[EXTRAIT]
17 mai 2010 - Alain Goguey

Au mois de novembre dernier, le Labo de l’ESS avait mis en ligne un sondage sur l’identité et l’avenir de l’ESS.
Près de 700 personnes ont participé à ce sondage dont les résultats ont été rendus publics sur le site de Labo. Et il ressort de cette enquête qu’une majorité de ceux qui ont répondu perçoivent bien l’économie sociale et solidaire à la fois comme un mouvement et un réseau, qui porte un projet de société et au sein duquel commence à germer une sorte de sentiment identitaire.

Voir l’article : « Le Labo-ess.org met en débat 50 propositions jusqu’au 31 décembre »

La réponse à la première question (Diriez vous de l’ESS qu’elle est d’abord et avant tout…) donne « une » première indication.
- L’ESS est perçue comme étant un projet de société (55%) et une autre manière d’entreprendre (27 %). La question était fermée (quatre types de réponses possibles). Sans doute faut-il y voir là l’empreinte de ceux qui sont déjà sensibilisés à l’économie sociale et qui ont dont répondu à ce sondage.

[DONNÉES FOURNIES]
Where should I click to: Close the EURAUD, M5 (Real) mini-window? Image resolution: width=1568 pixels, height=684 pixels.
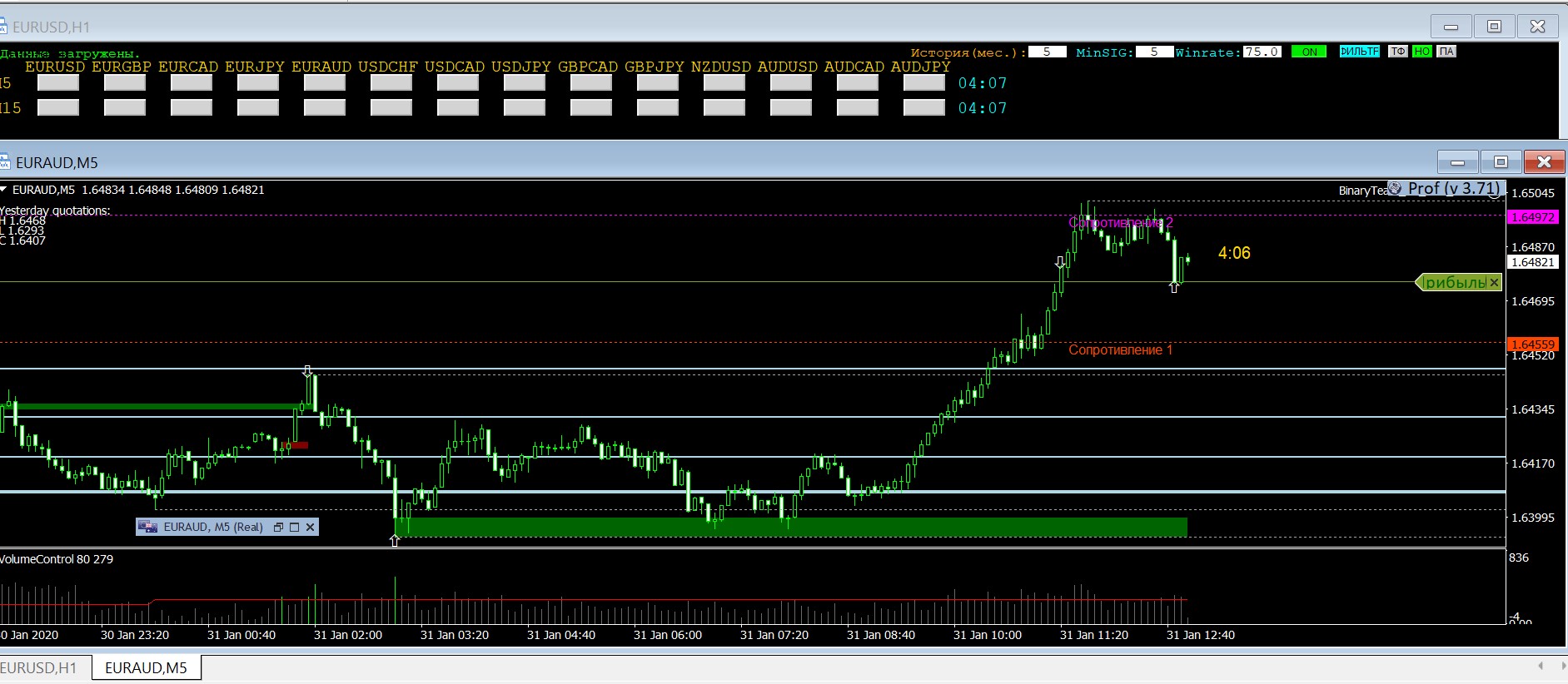(x=310, y=527)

[TRAVAIL À FAIRE]
[1] D'après l'extrait, à quoi faut-il sans doute attribuer le fait que l'ESS soit perçue avant tout comme un projet de société et une autre manière d'entreprendre ? Répondez en une à trois phrases.
[2] Recopiez fidèlement le passage de l'extrait qui commence par « Au mois de novembre » et va jusqu'à « de sentiment identitaire. ».

[RÉPONSES PAR CONSIGNE]
[1] Il faut sans doute y voir l'empreinte des personnes déjà sensibilisées à l'économie sociale, car ce sont elles qui ont répondu au sondage.

[2]
Au mois de novembre dernier, le Labo de l’ESS avait mis en ligne un sondage sur l’identité et l’avenir de l’ESS.
Près de 700 personnes ont participé à ce sondage dont les résultats ont été rendus publics sur le site de Labo. Et il ressort de cette enquête qu’une majorité de ceux qui ont répondu perçoivent bien l’économie sociale et solidaire à la fois comme un mouvement et un réseau, qui porte un projet de société et au sein duquel commence à germer une sorte de sentiment identitaire.